The Argument Against IPA Day

Anti IPA DayAs I mentioned in a recent post on this year’s IPA Day, not everyone is excited for a made-up holiday celebrating one of the most popular styles in craft beer today. In the post below, Ryan Self explains why he’s against IPA Day and other “abritrary holidays.” – Daniel

At the risk of being labeled the local beer scene curmudgeon, I have to say I have greeted the latest beer “tradition,” IPA Day, with a yawn and an eye roll. I don’t oppose any reason for people to get excited about drinking craft beer, but I fear events like this may have the opposite effect.

A little background: I work in the beer business, and have worked at about every level. I have been enjoying craft beers since my days of being surrounded by Bud Ice-swilling buddies in college, and ever since then have been known as “the beer guy” among my friends. It was just considered the thing I was into, no different than the guy who was an avid mountain biker or tai chi practitioner (well, perhaps a bit different in subsequent body type). But craft beer shouldn’t be a trend, or a niche interest. Craft beer is only in very small part about trying the newest, most extreme style or flavor. It is much more about choosing quality ingredients, and a product made with care every time. I don’t occasionally drink craft beer, I do it every time. If craft isn’t available, chances are I’m not at that restaurant or pub, and if I somehow ended up there, I won’t order a flavorless beer. I simply won’t waste the calories or money on such a subpar product. Anytime we make a novelty of craft beer, whether it’s IPA Day or that awful voodoo doughnut maple beer, we subtly creep closer to the scourge of any hobby: fatigue.

I’ve already seen it in myself and in friends. When I started in craft, I was constantly trying the next new beer, the next hoppier beer or crazy concoction. “New” was substituted for “good.” I would say I had an interest in craft beer, but it wasn’t a lifestyle. Over the years I burned out on trading for that next brewery-only release, or caring that a brewery was claiming to have released a 120-IBU beer. It just didn’t sound appetizing. I began to find great joy in a well crafted, balanced representation of the style. Phenomenal beers like Great Lakes Porter, Dale’s Pale Ale, Bell’s Two Hearted and yes, Olde Mecklenburg Copper became staples of my beer fridge, and the outlier new styles became novelties at tastings. As a result, I learned to better appreciate both.

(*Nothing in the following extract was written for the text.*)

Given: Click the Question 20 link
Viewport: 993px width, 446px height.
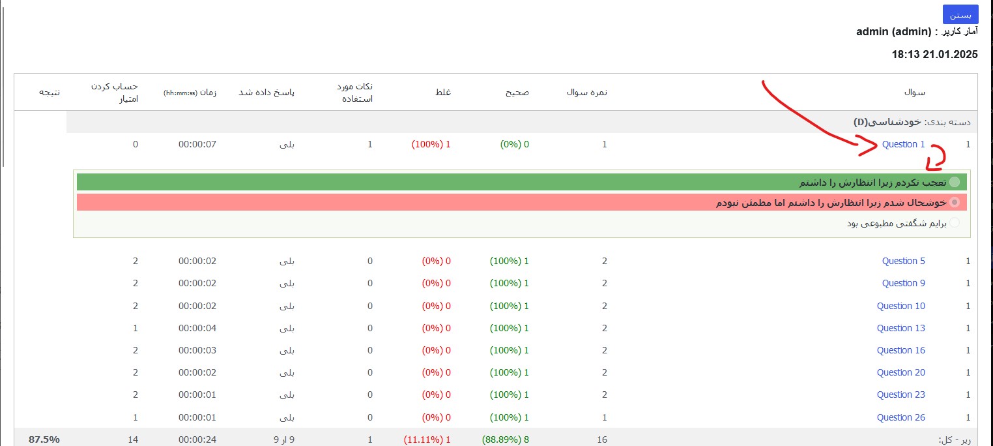Looking at the screenshot, I should (x=900, y=372).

When craft beer becomes a task or something that needs to be done, whether it’s eschewing a beer you know you love to try the new thing on tap, or drinking an IPA even though that Porter sounds great because it’s IPA Day, it becomes a job. It becomes something one is constantly having to think about, rather than a lifestyle choice to always demand quality and flavor. In my opinion, it becomes tiresome, and it adds a cheap novelty factor.

On August 2, I may well be drinking an IPA or two at one of our city’s many fantastic beer spots. But it won’t be to satisfy some arbitrary holiday, it will be because, like so many times before, I scanned the taps and a particular IPA caught my eye and just sounded delicious. I’ve been choosing beers that way for years now and it has yet to steer me wrong.